Hi,
I have written codes to resize a RGB24 image to smaller using nppiResizeSqrPixel_8u_C3R like below.
I run the blow code to resize RGB24(1280x720) to half size(scalerFactor==0.5f)
I have a good result I wish but it takes too long time to get the result than ffmpeg scaler.
npp resizer : 248.52 ms (exclude time to run cudaMemcpy,cudaMalloc)
ffmpeg scaler : 4.25 ms
How to improve npp resize function performance?

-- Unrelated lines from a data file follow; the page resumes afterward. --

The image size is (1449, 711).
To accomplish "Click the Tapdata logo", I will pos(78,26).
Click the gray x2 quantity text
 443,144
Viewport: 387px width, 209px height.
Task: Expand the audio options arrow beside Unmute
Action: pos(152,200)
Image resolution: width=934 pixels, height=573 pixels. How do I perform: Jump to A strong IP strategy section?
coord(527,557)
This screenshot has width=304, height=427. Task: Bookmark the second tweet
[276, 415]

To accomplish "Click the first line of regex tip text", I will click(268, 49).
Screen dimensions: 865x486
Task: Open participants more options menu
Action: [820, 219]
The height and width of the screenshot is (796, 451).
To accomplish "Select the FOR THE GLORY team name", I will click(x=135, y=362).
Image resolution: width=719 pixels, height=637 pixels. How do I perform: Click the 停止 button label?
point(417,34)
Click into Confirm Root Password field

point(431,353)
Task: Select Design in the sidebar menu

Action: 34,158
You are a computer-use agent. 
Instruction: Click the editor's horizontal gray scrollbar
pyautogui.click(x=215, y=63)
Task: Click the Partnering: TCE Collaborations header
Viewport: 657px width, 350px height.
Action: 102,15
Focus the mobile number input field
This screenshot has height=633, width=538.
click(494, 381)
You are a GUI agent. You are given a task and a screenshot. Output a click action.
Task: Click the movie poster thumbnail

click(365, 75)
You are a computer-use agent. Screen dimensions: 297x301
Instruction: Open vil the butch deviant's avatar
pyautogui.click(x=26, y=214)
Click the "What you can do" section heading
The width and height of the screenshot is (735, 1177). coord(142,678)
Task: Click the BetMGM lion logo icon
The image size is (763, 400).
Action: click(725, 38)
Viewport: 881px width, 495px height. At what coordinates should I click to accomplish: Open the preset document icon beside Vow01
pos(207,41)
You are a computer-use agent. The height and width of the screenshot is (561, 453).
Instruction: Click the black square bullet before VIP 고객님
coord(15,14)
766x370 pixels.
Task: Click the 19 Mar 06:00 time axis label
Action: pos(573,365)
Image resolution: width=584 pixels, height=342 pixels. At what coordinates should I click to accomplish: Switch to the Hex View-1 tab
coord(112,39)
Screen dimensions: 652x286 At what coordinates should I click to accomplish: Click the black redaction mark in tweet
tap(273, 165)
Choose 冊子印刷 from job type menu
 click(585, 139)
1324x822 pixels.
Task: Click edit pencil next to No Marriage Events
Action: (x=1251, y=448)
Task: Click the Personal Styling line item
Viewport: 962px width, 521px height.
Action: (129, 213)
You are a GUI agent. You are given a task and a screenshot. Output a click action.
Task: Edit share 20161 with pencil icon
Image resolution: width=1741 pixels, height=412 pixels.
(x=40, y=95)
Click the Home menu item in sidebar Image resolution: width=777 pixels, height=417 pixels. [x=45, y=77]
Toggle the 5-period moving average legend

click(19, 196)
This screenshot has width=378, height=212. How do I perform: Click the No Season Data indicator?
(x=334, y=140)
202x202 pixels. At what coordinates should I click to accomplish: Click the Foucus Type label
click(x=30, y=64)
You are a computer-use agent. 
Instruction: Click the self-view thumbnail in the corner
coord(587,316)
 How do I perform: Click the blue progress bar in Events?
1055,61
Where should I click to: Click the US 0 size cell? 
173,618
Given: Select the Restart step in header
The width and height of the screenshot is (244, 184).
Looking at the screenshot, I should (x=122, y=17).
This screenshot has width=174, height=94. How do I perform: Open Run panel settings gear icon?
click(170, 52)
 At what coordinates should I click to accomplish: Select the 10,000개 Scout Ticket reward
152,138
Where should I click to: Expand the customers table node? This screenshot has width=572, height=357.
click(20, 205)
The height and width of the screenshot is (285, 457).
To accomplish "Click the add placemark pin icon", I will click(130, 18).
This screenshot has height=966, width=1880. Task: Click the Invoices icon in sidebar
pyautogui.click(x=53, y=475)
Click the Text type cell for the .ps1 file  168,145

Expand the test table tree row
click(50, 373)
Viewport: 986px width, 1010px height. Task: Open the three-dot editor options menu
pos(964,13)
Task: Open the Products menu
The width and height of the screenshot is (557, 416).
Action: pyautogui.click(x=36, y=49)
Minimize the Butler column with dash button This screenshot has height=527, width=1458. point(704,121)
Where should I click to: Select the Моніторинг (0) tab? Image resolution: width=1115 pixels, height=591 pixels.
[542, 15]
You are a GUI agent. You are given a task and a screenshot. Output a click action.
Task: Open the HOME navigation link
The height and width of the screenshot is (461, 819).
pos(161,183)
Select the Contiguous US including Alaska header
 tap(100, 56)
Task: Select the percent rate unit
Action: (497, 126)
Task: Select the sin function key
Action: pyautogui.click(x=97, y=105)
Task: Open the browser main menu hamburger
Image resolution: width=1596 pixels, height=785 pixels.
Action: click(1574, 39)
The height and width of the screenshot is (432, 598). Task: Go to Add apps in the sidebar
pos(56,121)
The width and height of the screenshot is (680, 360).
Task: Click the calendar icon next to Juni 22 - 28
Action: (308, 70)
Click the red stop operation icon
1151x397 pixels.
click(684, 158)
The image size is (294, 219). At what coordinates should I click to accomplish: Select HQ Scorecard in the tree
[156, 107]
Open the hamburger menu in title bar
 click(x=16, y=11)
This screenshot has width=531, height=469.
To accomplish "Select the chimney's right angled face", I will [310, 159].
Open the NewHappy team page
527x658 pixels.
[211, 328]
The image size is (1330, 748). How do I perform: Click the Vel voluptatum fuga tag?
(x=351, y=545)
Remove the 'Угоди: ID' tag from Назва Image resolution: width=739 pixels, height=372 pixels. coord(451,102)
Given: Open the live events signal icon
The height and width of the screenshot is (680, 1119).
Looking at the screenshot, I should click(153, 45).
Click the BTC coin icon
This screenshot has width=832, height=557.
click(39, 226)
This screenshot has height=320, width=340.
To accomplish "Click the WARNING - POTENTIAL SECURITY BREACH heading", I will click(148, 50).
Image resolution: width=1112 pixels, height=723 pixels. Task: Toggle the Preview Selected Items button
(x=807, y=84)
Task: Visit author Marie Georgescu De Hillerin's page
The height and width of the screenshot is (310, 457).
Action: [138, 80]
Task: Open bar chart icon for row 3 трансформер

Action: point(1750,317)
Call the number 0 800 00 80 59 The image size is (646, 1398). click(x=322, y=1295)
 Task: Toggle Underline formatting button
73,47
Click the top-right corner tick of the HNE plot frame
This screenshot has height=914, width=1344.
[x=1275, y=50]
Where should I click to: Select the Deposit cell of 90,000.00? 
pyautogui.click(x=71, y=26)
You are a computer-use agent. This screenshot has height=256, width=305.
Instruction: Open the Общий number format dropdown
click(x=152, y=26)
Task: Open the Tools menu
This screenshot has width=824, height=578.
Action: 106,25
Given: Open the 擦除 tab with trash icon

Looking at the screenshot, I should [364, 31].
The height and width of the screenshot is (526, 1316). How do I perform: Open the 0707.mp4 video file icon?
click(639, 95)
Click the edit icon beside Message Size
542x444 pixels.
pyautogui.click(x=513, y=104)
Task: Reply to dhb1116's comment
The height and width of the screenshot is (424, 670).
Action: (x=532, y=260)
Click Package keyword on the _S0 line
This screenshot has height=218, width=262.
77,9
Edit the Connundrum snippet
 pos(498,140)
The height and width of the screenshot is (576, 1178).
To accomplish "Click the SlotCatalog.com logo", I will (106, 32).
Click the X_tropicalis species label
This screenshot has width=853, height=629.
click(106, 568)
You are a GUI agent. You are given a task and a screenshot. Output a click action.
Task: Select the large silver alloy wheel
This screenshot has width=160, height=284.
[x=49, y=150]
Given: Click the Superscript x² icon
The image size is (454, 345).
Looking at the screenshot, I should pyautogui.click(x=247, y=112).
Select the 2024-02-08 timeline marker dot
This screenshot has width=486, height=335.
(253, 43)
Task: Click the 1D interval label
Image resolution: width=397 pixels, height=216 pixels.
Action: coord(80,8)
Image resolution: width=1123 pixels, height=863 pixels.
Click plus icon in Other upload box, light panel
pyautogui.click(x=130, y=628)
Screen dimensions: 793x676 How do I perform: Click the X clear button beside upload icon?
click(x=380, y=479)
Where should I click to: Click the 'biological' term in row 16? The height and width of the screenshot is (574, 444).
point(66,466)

/////////////////////////////////////////////////////////
cudaMalloc( (void**)&devSrc,nSrcSize);
cudaMalloc( (void**)&devDst,nDstSize);
QueryPerformanceCounter(&swStart);
cudaMemcpy((void*)devSrc,(void*)dc.GetImageData(),nSrcSize,cudaMemcpyHostToDevice);
NppiSize oSrcSize; oSrcSize.width = nSrcW; oSrcSize.height = nSrcH;
NppiRect oSrcROI = {0,0,nSrcW,nSrcH};
NppiRect oDstROI = {0,0,nDstW,nDstH};
nppiResizeSqrPixel_8u_C3R(devSrc, //RGB24 image data
oSrcSize,
nSrcW3, // stride
oSrcROI,
devDst,
nDstW3,
oDstROI,
nScaleFactor, // nXFactor
nScaleFactor, // nYFactor
0, // nXShift
0, // nYShift
NPPI_INTER_LINEAR
);
cudaMemcpy((void*)hostDst,(void*)devDst,nDstSize,cudaMemcpyDeviceToHost);
QueryPerformanceCounter(&swEnd);
fTimeElapsed = ((swEnd.QuadPart-swStart.QuadPart)/(float)swFreq.QuadPart)*1000;
printf(“image Npp scaling completed!! elapsed time = %f ms \n”,fTimeElapsed);
cudaFree(devSrc);
cudaFree(devDst);
/////////////////////////////////////////////////